At the outset, it’s important to note that worker rights are under attack all the time: the trucking industry is trying to lower the age to allow teens as young as 18 to drive 80,000 pound rigs because there’s a manufactured labor shortage, thanks to threats to immigrant workers from ICE and the Trump Administration. Indeed, the state of New Hampshire is increasing the hours to 56 that teens can work each week when they aren’t in school.

That said, the conference attendees were able to cheer the recent victory—and how great advocacy prevented eroding restaurant workers’ salaries—when Congress included in the Omnibus bill signed by President Trump last week a prohibition on restaurant owners’ keeping workers’ tips. Saru Jayaraman, who spoke at the conference, and the Restaurant Opportunity Center, launched an all-out campaign to protect $5.8 billion in tips and, with the help of democrats in Congress, won these protections.

The conference included a panel on the history of the FLSA, testimony from three hourly workers talking about the sexual harassment and wage theft they experience daily on the job, a keynote by Obama-era DOL Wage and Hour Director David Weil – who brought with him many of his former DOL colleagues, and a rousing keynote from SEIU International President Mary Kay Henry. Panelists also talked about efforts to erode worker protections – like states preempting localities that want to raise their local minimum wage or making employees sign forced arbitration papers that prevent them from going to court if there’s discrimination or wage theft on the job. By the way, NCL wants forced arbitration banned in labor and consumer contracts, but that is a hard sell in a conservative Congress.

Material —
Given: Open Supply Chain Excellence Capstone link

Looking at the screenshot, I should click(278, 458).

--

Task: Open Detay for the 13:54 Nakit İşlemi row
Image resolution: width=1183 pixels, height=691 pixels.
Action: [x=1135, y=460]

...

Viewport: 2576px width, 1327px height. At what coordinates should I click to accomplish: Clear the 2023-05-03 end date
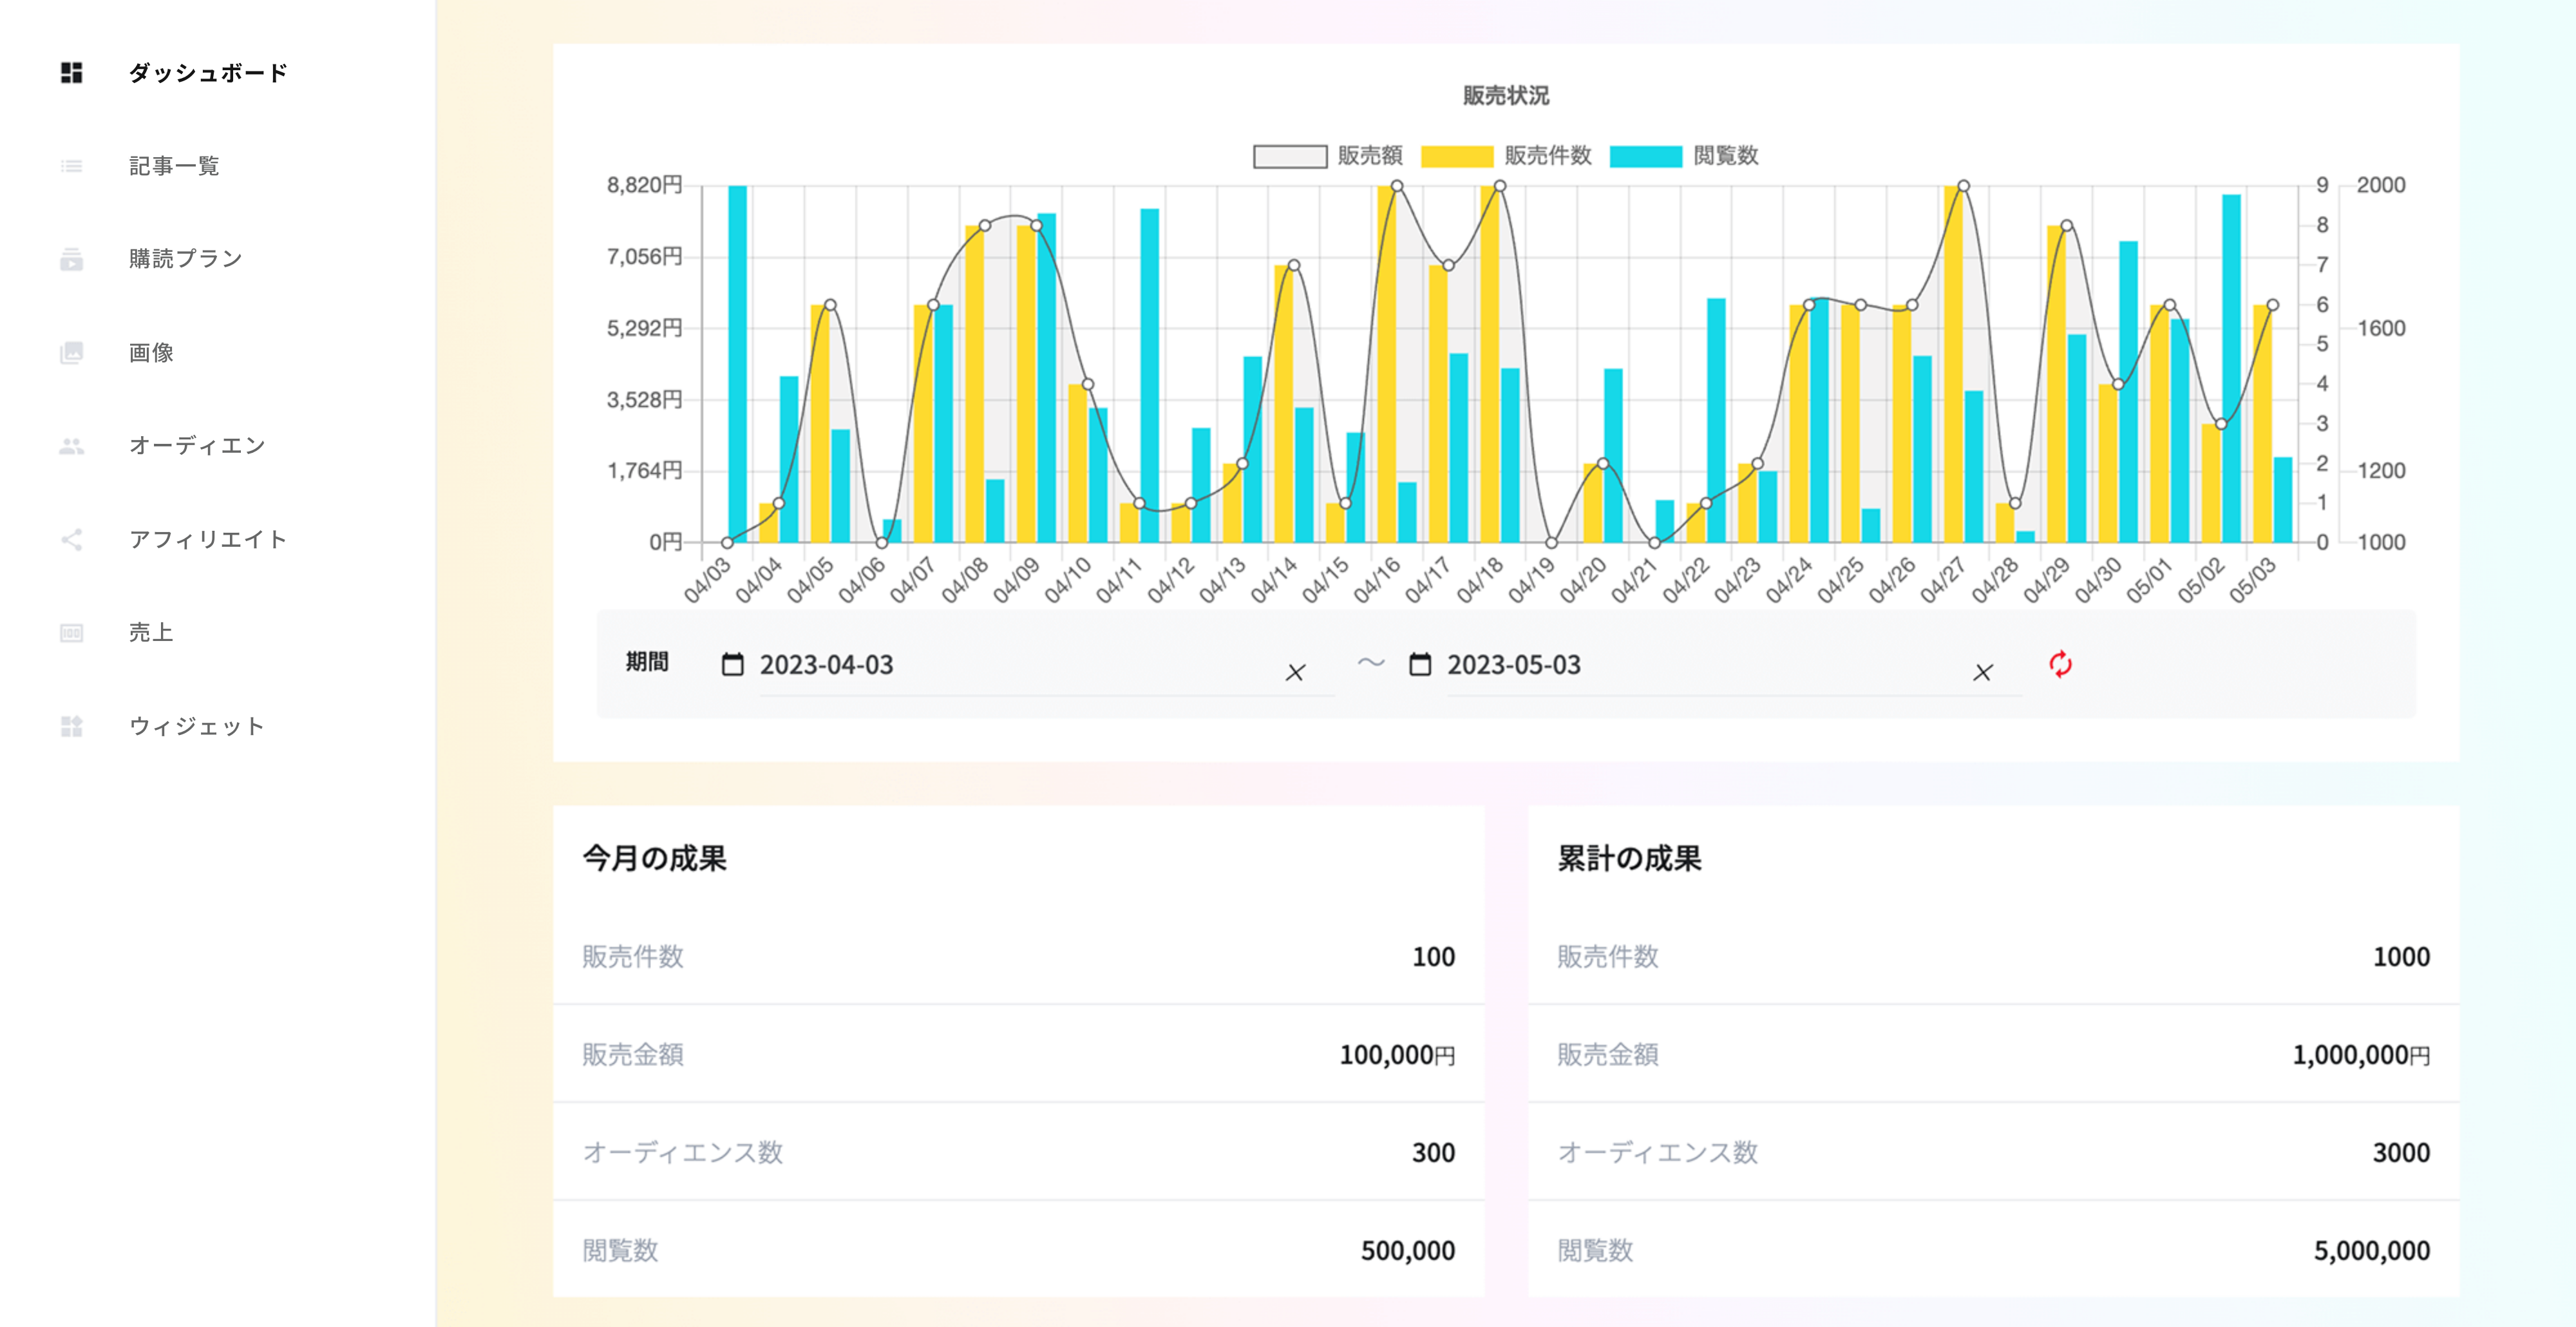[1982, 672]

Brief —
In the excerpt about the worker-rights conference, how much money in tips did the campaign by Saru Jayaraman and the Restaurant Opportunity Center aim to protect?

Answer in full —
$5.8 billion